La dimisión era el harakiri político, la redención postrera y digna ante la vergüenza: me hinco un puñal que finiquita mi teta ministerial, que incluso lava la roña de las clases de un master que no sé dónde se impartían porque iba en taxi, quintaesencia de la coartada trapalleira.
Cómo se parece la dimisión de ahora a cuando yo iba a Don Víctor, el párroco del barracón de San José de Campolongo habilitado como capilla, a confesarle que le había dado a la manivela. Cuántas veces, hijo mío; ciento y la madre, padre. O sea que yo me acusaba, que era como presentar mi dimisión irrevocable del pecado; Don Víctor me la aceptaba, aun sabiendo que el siguiente domingo volvería a dimitir porque hay una época en la vida del adolescente en que darle a la manivela es una toxicomanía, enganche feliz y de imposible abandono.
Pensamos que Carmen Montón no era del montón pero Tip y Coll nos enseñaron que el montón era amplio. En uno de sus gags decían que había mucha gente del montón, pero del montón de Manila. Luego Tip reía enloquecido y hacía más gracia la risa demente del alto que el rictus burocrático del bajo.
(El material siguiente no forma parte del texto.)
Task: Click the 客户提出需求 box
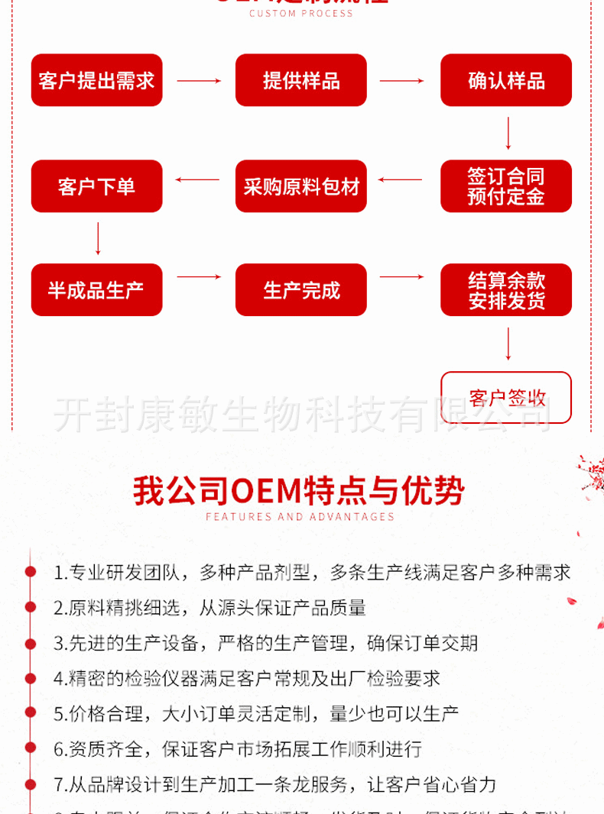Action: (96, 80)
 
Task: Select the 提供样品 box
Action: (301, 80)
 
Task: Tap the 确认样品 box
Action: (506, 80)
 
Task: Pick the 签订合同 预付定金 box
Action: (506, 186)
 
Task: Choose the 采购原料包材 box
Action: (301, 186)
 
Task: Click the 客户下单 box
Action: (96, 186)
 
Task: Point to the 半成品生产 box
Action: (96, 290)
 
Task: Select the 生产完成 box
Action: (301, 290)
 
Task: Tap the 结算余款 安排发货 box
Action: (506, 290)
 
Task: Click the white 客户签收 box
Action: (506, 397)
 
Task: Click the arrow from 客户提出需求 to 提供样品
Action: (199, 81)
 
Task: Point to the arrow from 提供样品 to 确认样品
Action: (402, 81)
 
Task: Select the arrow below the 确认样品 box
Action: (508, 133)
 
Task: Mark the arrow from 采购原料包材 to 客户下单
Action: (198, 180)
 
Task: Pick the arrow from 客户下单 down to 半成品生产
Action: (98, 238)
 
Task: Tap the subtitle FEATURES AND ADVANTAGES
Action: (300, 517)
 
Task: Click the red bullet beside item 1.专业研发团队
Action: (31, 571)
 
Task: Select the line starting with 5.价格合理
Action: (256, 715)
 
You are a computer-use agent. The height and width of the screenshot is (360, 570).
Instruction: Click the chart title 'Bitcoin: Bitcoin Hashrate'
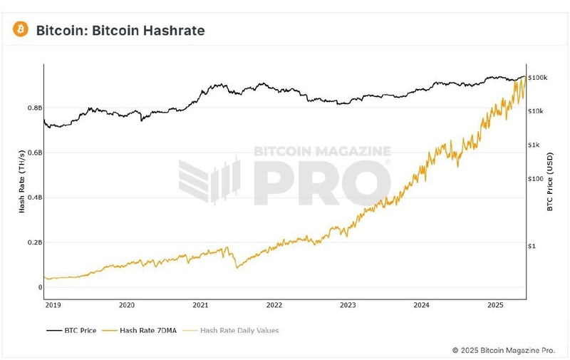120,30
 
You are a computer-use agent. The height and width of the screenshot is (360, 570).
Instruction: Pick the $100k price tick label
537,78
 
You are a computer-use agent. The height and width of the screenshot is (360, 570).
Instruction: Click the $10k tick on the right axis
536,111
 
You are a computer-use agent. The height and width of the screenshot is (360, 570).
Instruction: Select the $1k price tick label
534,145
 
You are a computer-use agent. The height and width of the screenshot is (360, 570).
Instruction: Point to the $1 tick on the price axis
532,246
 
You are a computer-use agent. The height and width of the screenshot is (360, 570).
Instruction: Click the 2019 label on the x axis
53,305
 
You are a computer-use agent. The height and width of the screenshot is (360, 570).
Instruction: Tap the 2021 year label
200,305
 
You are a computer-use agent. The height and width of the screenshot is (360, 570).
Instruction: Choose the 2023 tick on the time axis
348,305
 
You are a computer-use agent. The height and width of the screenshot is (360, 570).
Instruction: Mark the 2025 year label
495,305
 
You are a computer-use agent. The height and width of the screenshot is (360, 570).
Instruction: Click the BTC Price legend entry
71,331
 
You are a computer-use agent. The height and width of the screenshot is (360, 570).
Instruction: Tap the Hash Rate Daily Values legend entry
231,331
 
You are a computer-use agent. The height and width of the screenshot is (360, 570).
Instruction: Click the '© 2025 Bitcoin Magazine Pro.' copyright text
503,350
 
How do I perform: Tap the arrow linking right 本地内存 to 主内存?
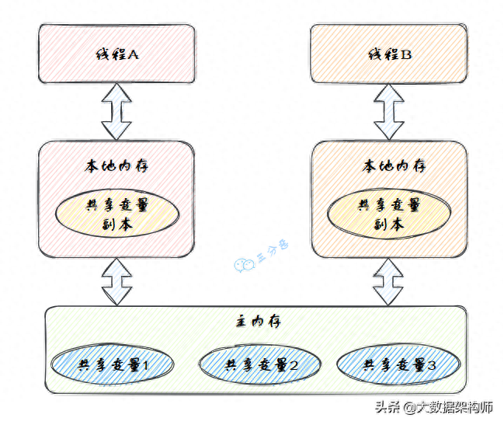pyautogui.click(x=388, y=282)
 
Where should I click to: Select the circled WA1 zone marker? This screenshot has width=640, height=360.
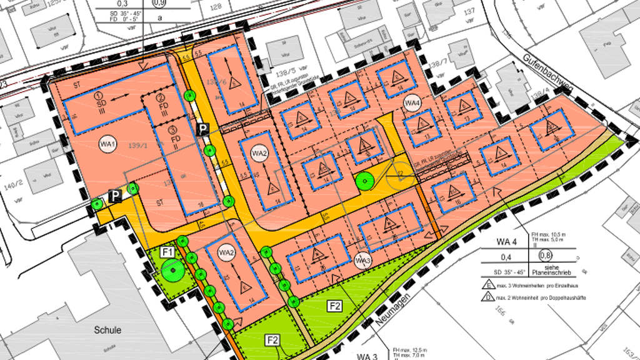point(108,146)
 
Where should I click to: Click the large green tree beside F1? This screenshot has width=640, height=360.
point(171,271)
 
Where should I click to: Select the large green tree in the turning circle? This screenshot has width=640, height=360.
point(364,181)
El gobierno de Pedro acumula tantas dimisiones en tan breve tiempo -de la Huerta de Maxim al Montón de Manila- que como siga por esa trocha va a celebrar los consejos de ministros en un sidecar. Ultratumba, ya se oye la voz de Paquiño Franco diciéndole Pedriño, se te fueron dos y yo sigo aquí; aun te van a largar de Moncloa antes que a mí de Cuelgamuros, que te gano dos cero.
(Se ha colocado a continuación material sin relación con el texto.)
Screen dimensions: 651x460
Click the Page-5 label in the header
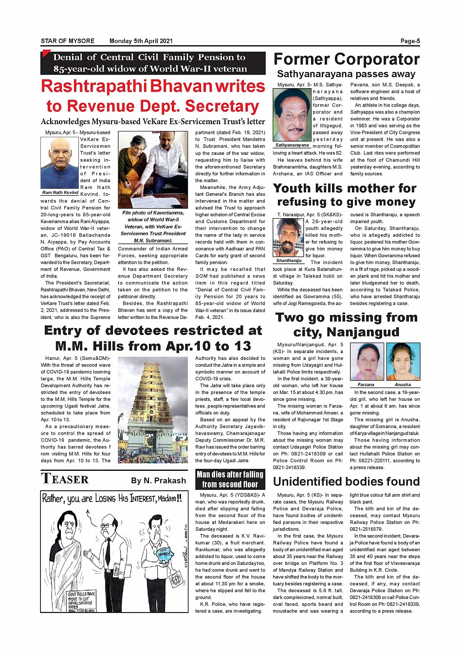(410, 41)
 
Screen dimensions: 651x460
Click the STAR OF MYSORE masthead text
(68, 41)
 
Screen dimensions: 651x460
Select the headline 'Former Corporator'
(346, 59)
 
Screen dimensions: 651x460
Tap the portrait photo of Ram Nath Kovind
(60, 163)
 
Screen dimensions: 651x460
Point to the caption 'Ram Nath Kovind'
(60, 193)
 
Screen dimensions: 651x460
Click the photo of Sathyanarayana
(292, 115)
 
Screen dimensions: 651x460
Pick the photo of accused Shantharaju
(289, 238)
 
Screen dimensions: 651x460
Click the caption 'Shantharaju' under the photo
(289, 260)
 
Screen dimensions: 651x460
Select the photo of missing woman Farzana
(366, 362)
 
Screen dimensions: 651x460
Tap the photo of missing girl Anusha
(403, 362)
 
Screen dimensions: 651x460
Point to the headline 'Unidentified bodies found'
(346, 482)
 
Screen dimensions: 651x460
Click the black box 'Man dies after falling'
(230, 479)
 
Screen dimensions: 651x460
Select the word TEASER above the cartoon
(65, 479)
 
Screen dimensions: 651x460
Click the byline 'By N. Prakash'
(159, 481)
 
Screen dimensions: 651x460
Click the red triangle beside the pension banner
(46, 54)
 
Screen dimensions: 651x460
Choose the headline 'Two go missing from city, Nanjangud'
(346, 325)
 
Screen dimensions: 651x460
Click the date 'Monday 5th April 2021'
(141, 41)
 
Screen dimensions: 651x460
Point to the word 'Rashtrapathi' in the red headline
(94, 86)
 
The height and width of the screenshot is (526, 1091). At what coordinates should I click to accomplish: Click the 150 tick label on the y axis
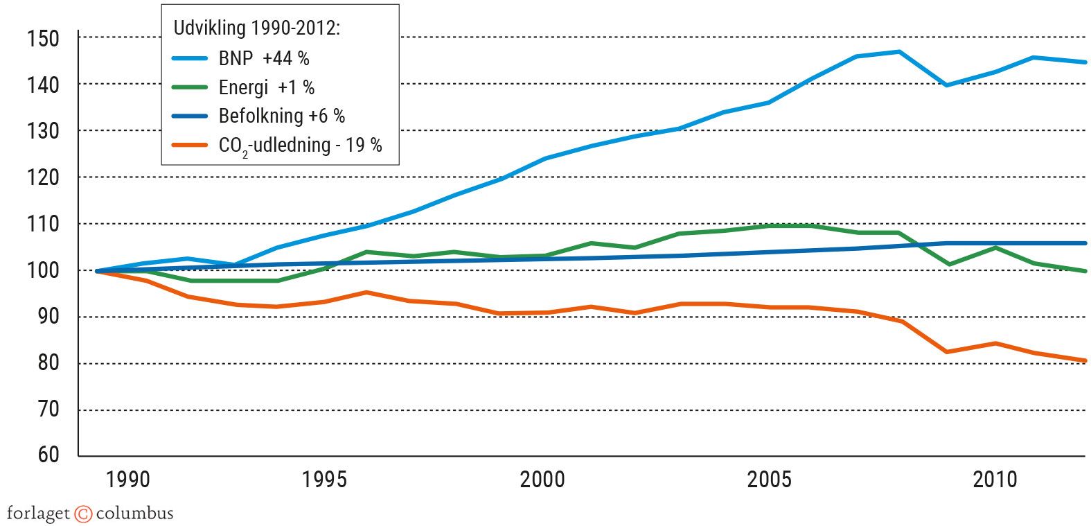point(43,38)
Me despisté con lo de Montón pero yo vine a PontevedraViva a hablar de Torra. Lo malo de rayar el sexenio es la alarmante reducción del número de erecciones. Lo único que me pone palote, aparte de mi compañera de piso, es Torra, que tiene cara de congrio deshidratado y voz de jesuita pecador y atormentado.
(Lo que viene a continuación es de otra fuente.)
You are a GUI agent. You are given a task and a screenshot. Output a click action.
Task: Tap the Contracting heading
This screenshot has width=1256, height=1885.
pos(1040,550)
Reconozco que ponerme cachondo con Torra es patológico. Me consuela lo de mi amigo, que hace años se abonó al Canal Plus por lo del cine porno y descubrió que gozaba más desconectando el decodificador y viéndolo en cuadraditos deformes y sonido “cri cri”. Hay gente “pa to” y a algunos les pone más rijosos Trump haciendo morritos que Stormy Daniels con un billete de cincuenta dólares prendido del tanga.
En la Diada yo vi a Torra con una ofrenda floral rectangular sostenida por ambos antebrazos y era talmente la manceba de Capri que en los setenta, los domingos, llevaba la tarta rusa al domicilio de las protofamilias pontevedresas.
Torra insiste en la independencia y, en lo que más interesa a efectos de esta columna, en el lazo. Su contumacia en lo del lazo amarillo me recuerda un chiste que va de móvil en móvil. Seguro que lo conocen.
Un tío sexualmente activísimo no puede prescindir una sola noche del coito marital, treinta cinco años casados y ni un día de tregua. Su señora, harta, decide ponerse una braguita negra y, mientras el semental precalienta, lo mira señalándose el bajo vientre diciéndole Albino, hoxe non, que a teño de luto. Pero el salido Romeo, inasequible al desaliento, idea un plan tendente a vencer las reticencias de su amada. Se ata un lazo -también negro- en la punta de su viril apéndice (por suerte, Torra clava el imperdible en la solapa) y se presenta ante su cónyuge. Lo mira ella y repite hoxe non, Albino, que está de luto. Pero el desairado amante tiene plan b: Maruxa, xa sei que está de luto, pero é que eu quero entrar a dar o pésame.